### WHAT TO WORK ON
Search the entries for the word "computer" and report each line that has it.

(Saved entries)
■ ■ ■
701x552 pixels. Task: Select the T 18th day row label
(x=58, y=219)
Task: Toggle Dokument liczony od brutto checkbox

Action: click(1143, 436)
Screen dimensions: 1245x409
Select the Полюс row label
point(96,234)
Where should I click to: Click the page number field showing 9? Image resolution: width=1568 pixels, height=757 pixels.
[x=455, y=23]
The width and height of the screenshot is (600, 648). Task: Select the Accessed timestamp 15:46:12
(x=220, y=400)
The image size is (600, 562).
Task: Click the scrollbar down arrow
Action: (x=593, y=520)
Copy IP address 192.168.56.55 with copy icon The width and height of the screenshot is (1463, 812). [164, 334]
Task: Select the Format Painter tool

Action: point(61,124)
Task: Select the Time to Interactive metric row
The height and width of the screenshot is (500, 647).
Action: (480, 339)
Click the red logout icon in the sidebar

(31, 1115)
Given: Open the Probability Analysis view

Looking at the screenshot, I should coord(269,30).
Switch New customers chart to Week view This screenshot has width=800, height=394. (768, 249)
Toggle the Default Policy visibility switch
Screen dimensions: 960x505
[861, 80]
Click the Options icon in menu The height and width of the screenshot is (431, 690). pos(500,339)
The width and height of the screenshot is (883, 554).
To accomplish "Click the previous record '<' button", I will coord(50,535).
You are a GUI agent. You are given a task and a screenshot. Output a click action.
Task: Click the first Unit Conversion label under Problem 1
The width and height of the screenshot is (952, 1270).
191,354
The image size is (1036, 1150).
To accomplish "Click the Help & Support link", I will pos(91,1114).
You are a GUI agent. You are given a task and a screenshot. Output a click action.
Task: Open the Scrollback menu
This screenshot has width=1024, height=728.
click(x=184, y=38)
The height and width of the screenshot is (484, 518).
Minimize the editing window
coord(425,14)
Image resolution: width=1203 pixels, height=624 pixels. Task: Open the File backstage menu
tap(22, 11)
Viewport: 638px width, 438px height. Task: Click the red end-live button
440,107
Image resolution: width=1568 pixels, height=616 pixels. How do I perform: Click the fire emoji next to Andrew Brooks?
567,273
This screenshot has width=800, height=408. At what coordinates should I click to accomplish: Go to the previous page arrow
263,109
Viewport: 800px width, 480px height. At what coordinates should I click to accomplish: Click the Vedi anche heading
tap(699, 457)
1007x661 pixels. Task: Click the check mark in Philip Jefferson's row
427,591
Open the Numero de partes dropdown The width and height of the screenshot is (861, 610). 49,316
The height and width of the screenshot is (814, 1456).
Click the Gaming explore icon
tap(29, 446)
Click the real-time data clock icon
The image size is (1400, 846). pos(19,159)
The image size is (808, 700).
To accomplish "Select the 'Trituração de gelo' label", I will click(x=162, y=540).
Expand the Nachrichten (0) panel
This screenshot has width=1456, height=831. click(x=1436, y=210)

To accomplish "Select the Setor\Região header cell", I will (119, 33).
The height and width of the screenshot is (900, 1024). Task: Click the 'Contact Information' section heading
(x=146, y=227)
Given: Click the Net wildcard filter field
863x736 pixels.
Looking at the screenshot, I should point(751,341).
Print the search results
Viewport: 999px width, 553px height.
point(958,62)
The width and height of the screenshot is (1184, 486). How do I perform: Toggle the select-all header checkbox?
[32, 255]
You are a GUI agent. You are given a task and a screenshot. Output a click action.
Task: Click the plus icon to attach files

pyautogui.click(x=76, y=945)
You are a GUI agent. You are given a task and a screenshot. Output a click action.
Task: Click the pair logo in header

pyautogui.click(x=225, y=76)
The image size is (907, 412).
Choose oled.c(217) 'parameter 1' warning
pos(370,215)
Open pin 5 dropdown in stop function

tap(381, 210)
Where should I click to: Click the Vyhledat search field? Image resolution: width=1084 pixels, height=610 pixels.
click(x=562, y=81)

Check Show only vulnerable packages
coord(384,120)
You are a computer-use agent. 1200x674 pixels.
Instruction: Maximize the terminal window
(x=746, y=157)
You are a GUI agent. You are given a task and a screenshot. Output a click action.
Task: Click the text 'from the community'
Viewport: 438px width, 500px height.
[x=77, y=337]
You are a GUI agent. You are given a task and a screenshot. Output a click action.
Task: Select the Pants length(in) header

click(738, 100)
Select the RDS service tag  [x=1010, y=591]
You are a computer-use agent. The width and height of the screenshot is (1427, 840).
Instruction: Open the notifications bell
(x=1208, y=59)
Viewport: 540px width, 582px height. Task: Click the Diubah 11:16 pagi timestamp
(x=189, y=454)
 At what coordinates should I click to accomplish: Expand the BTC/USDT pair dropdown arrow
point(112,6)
■ ■ ■
### ANSWER TO THIS TASK
You are a computer-use agent. 1200x674 pixels.
You are a computer-use agent. The width and height of the screenshot is (1427, 840).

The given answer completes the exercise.